Stored data
■ ■ ■ ■ ■ ■ ■

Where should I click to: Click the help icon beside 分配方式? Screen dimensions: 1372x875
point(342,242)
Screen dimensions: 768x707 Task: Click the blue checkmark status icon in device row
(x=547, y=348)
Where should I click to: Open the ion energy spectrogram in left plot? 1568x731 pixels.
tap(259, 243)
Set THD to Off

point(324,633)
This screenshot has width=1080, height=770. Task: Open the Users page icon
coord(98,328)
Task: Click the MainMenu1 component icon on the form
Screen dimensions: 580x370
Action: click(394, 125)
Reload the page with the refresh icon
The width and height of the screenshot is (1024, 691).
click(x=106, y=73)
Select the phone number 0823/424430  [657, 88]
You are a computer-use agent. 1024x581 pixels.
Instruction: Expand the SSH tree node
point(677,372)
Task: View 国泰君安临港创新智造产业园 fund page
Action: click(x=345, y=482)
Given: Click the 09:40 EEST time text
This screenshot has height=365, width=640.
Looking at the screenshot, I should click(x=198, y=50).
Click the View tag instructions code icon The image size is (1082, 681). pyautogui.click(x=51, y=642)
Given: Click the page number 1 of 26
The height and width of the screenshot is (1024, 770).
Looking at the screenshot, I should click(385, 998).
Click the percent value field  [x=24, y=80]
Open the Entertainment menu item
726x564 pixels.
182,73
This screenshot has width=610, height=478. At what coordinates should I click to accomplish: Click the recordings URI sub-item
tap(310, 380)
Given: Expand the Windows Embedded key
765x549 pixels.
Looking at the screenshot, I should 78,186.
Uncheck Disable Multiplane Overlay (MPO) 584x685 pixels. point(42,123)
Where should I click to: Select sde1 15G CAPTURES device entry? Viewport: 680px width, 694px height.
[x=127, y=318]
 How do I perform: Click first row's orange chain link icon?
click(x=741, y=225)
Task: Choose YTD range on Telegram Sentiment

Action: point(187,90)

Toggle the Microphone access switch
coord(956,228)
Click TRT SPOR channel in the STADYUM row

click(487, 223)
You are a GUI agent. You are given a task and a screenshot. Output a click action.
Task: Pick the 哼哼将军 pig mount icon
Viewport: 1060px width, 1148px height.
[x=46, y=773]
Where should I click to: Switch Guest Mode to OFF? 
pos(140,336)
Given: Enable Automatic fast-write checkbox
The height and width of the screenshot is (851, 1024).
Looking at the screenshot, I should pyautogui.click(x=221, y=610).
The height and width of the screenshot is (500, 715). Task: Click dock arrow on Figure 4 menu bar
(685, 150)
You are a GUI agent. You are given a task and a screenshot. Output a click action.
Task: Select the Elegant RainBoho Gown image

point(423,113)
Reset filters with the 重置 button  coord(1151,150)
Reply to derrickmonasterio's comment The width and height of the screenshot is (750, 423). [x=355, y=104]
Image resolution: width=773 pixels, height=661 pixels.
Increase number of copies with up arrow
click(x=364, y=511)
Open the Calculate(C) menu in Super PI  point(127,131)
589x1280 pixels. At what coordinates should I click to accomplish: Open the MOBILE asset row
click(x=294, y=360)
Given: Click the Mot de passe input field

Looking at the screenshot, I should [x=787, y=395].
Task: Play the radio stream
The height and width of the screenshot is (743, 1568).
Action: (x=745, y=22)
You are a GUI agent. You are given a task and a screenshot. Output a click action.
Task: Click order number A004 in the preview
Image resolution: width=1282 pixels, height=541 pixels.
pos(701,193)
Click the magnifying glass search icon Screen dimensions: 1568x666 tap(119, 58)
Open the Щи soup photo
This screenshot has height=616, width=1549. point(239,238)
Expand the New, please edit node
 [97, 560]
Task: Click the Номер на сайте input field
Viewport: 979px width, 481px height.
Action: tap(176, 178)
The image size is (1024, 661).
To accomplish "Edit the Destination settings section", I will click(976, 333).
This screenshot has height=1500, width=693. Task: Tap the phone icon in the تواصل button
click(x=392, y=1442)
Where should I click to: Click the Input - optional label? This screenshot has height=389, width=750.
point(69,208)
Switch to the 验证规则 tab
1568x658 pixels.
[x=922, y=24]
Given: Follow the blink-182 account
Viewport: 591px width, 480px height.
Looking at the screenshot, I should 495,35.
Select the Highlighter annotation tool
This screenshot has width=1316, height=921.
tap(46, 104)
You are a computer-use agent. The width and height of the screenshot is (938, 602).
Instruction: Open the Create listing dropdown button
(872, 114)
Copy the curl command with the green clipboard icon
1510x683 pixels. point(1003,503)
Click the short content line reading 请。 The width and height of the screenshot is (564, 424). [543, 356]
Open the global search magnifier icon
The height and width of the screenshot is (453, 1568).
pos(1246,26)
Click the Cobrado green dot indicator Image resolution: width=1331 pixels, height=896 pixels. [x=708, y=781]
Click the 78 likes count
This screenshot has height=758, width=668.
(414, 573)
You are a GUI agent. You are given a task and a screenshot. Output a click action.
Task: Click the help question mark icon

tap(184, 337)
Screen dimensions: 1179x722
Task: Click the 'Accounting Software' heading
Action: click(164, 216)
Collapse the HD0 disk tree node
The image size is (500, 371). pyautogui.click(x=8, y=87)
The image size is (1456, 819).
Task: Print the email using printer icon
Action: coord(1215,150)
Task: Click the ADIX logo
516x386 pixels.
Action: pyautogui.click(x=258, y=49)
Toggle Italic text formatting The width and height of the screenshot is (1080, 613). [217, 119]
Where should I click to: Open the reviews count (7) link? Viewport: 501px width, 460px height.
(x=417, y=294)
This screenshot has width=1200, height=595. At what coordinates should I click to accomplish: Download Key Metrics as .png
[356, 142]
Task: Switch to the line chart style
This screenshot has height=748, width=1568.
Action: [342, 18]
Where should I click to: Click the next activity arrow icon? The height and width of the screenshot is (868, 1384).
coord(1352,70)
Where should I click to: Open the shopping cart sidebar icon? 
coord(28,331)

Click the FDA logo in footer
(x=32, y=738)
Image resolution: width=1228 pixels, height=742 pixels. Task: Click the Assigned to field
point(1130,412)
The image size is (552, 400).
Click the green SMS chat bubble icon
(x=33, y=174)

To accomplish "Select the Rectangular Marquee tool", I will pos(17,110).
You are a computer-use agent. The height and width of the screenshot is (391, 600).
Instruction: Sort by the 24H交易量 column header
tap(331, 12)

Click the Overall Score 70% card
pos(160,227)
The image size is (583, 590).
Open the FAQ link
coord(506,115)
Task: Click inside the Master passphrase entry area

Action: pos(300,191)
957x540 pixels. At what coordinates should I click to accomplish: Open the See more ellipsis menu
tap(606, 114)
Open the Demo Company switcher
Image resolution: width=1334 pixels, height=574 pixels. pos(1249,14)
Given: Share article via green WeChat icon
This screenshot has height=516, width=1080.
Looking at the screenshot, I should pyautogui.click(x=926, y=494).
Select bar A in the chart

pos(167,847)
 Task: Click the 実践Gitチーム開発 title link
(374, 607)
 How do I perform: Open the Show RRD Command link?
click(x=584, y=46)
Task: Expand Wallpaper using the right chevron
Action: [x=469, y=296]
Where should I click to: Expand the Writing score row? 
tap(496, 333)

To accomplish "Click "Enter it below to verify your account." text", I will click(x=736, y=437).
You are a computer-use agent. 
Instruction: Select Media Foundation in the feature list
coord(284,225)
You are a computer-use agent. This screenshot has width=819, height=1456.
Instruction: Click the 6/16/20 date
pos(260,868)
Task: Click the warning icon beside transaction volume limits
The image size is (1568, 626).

■ ■ ■ ■ ■ ■ ■

• **What this task involves**:
All the entries above should come back exactly as they are written.

• **Exercise answer**:
Where should I click to: Click the help icon beside 分配方式? Screen dimensions: 1372x875
point(342,242)
Screen dimensions: 768x707 Task: Click the blue checkmark status icon in device row
(x=547, y=348)
Where should I click to: Open the ion energy spectrogram in left plot? 1568x731 pixels.
tap(259, 243)
Set THD to Off

point(324,633)
This screenshot has width=1080, height=770. Task: Open the Users page icon
coord(98,328)
Task: Click the MainMenu1 component icon on the form
Screen dimensions: 580x370
Action: click(394, 125)
Reload the page with the refresh icon
The width and height of the screenshot is (1024, 691).
click(x=106, y=73)
Select the phone number 0823/424430  [657, 88]
You are a computer-use agent. 1024x581 pixels.
Instruction: Expand the SSH tree node
point(677,372)
Task: View 国泰君安临港创新智造产业园 fund page
Action: click(x=345, y=482)
Given: Click the 09:40 EEST time text
This screenshot has height=365, width=640.
Looking at the screenshot, I should click(x=198, y=50).
Click the View tag instructions code icon The image size is (1082, 681). pyautogui.click(x=51, y=642)
Given: Click the page number 1 of 26
The height and width of the screenshot is (1024, 770).
Looking at the screenshot, I should click(385, 998).
Click the percent value field  [x=24, y=80]
Open the Entertainment menu item
726x564 pixels.
182,73
This screenshot has width=610, height=478. At what coordinates should I click to accomplish: Click the recordings URI sub-item
tap(310, 380)
Given: Expand the Windows Embedded key
765x549 pixels.
Looking at the screenshot, I should 78,186.
Uncheck Disable Multiplane Overlay (MPO) 584x685 pixels. point(42,123)
Where should I click to: Select sde1 15G CAPTURES device entry? Viewport: 680px width, 694px height.
[x=127, y=318]
 How do I perform: Click first row's orange chain link icon?
click(x=741, y=225)
Task: Choose YTD range on Telegram Sentiment

Action: point(187,90)

Toggle the Microphone access switch
coord(956,228)
Click TRT SPOR channel in the STADYUM row

click(487, 223)
You are a GUI agent. You are given a task and a screenshot. Output a click action.
Task: Pick the 哼哼将军 pig mount icon
Viewport: 1060px width, 1148px height.
[x=46, y=773]
Where should I click to: Switch Guest Mode to OFF? 
pos(140,336)
Given: Enable Automatic fast-write checkbox
The height and width of the screenshot is (851, 1024).
Looking at the screenshot, I should pyautogui.click(x=221, y=610).
The height and width of the screenshot is (500, 715). Task: Click dock arrow on Figure 4 menu bar
(685, 150)
You are a GUI agent. You are given a task and a screenshot. Output a click action.
Task: Select the Elegant RainBoho Gown image

point(423,113)
Reset filters with the 重置 button  coord(1151,150)
Reply to derrickmonasterio's comment The width and height of the screenshot is (750, 423). [x=355, y=104]
Image resolution: width=773 pixels, height=661 pixels.
Increase number of copies with up arrow
click(x=364, y=511)
Open the Calculate(C) menu in Super PI  point(127,131)
589x1280 pixels. At what coordinates should I click to accomplish: Open the MOBILE asset row
click(x=294, y=360)
Given: Click the Mot de passe input field

Looking at the screenshot, I should [x=787, y=395].
Task: Play the radio stream
The height and width of the screenshot is (743, 1568).
Action: (x=745, y=22)
You are a GUI agent. You are given a task and a screenshot. Output a click action.
Task: Click order number A004 in the preview
Image resolution: width=1282 pixels, height=541 pixels.
pos(701,193)
Click the magnifying glass search icon Screen dimensions: 1568x666 tap(119, 58)
Open the Щи soup photo
This screenshot has height=616, width=1549. point(239,238)
Expand the New, please edit node
 [97, 560]
Task: Click the Номер на сайте input field
Viewport: 979px width, 481px height.
Action: tap(176, 178)
The image size is (1024, 661).
To accomplish "Edit the Destination settings section", I will click(976, 333).
This screenshot has height=1500, width=693. Task: Tap the phone icon in the تواصل button
click(x=392, y=1442)
Where should I click to: Click the Input - optional label? This screenshot has height=389, width=750.
point(69,208)
Switch to the 验证规则 tab
1568x658 pixels.
[x=922, y=24]
Given: Follow the blink-182 account
Viewport: 591px width, 480px height.
Looking at the screenshot, I should 495,35.
Select the Highlighter annotation tool
This screenshot has width=1316, height=921.
tap(46, 104)
You are a computer-use agent. The width and height of the screenshot is (938, 602).
Instruction: Open the Create listing dropdown button
(872, 114)
Copy the curl command with the green clipboard icon
1510x683 pixels. point(1003,503)
Click the short content line reading 请。 The width and height of the screenshot is (564, 424). [543, 356]
Open the global search magnifier icon
The height and width of the screenshot is (453, 1568).
pos(1246,26)
Click the Cobrado green dot indicator Image resolution: width=1331 pixels, height=896 pixels. [x=708, y=781]
Click the 78 likes count
This screenshot has height=758, width=668.
(414, 573)
You are a GUI agent. You are given a task and a screenshot. Output a click action.
Task: Click the help question mark icon

tap(184, 337)
Screen dimensions: 1179x722
Task: Click the 'Accounting Software' heading
Action: click(164, 216)
Collapse the HD0 disk tree node
The image size is (500, 371). pyautogui.click(x=8, y=87)
The image size is (1456, 819).
Task: Print the email using printer icon
Action: coord(1215,150)
Task: Click the ADIX logo
516x386 pixels.
Action: pyautogui.click(x=258, y=49)
Toggle Italic text formatting The width and height of the screenshot is (1080, 613). [217, 119]
Where should I click to: Open the reviews count (7) link? Viewport: 501px width, 460px height.
(x=417, y=294)
This screenshot has width=1200, height=595. At what coordinates should I click to accomplish: Download Key Metrics as .png
[356, 142]
Task: Switch to the line chart style
This screenshot has height=748, width=1568.
Action: [342, 18]
Where should I click to: Click the next activity arrow icon? The height and width of the screenshot is (868, 1384).
coord(1352,70)
Where should I click to: Open the shopping cart sidebar icon? 
coord(28,331)

Click the FDA logo in footer
(x=32, y=738)
Image resolution: width=1228 pixels, height=742 pixels. Task: Click the Assigned to field
point(1130,412)
The image size is (552, 400).
Click the green SMS chat bubble icon
(x=33, y=174)

To accomplish "Select the Rectangular Marquee tool", I will pos(17,110).
You are a computer-use agent. The height and width of the screenshot is (391, 600).
Instruction: Sort by the 24H交易量 column header
tap(331, 12)

Click the Overall Score 70% card
pos(160,227)
The image size is (583, 590).
Open the FAQ link
coord(506,115)
Task: Click inside the Master passphrase entry area

Action: pos(300,191)
957x540 pixels. At what coordinates should I click to accomplish: Open the See more ellipsis menu
tap(606, 114)
Open the Demo Company switcher
Image resolution: width=1334 pixels, height=574 pixels. pos(1249,14)
Given: Share article via green WeChat icon
This screenshot has height=516, width=1080.
Looking at the screenshot, I should pyautogui.click(x=926, y=494).
Select bar A in the chart

pos(167,847)
 Task: Click the 実践Gitチーム開発 title link
(374, 607)
 How do I perform: Open the Show RRD Command link?
click(x=584, y=46)
Task: Expand Wallpaper using the right chevron
Action: [x=469, y=296]
Where should I click to: Expand the Writing score row? 
tap(496, 333)

To accomplish "Click "Enter it below to verify your account." text", I will click(x=736, y=437).
You are a computer-use agent. 
Instruction: Select Media Foundation in the feature list
coord(284,225)
You are a computer-use agent. This screenshot has width=819, height=1456.
Instruction: Click the 6/16/20 date
pos(260,868)
Task: Click the warning icon beside transaction volume limits
The image size is (1568, 626).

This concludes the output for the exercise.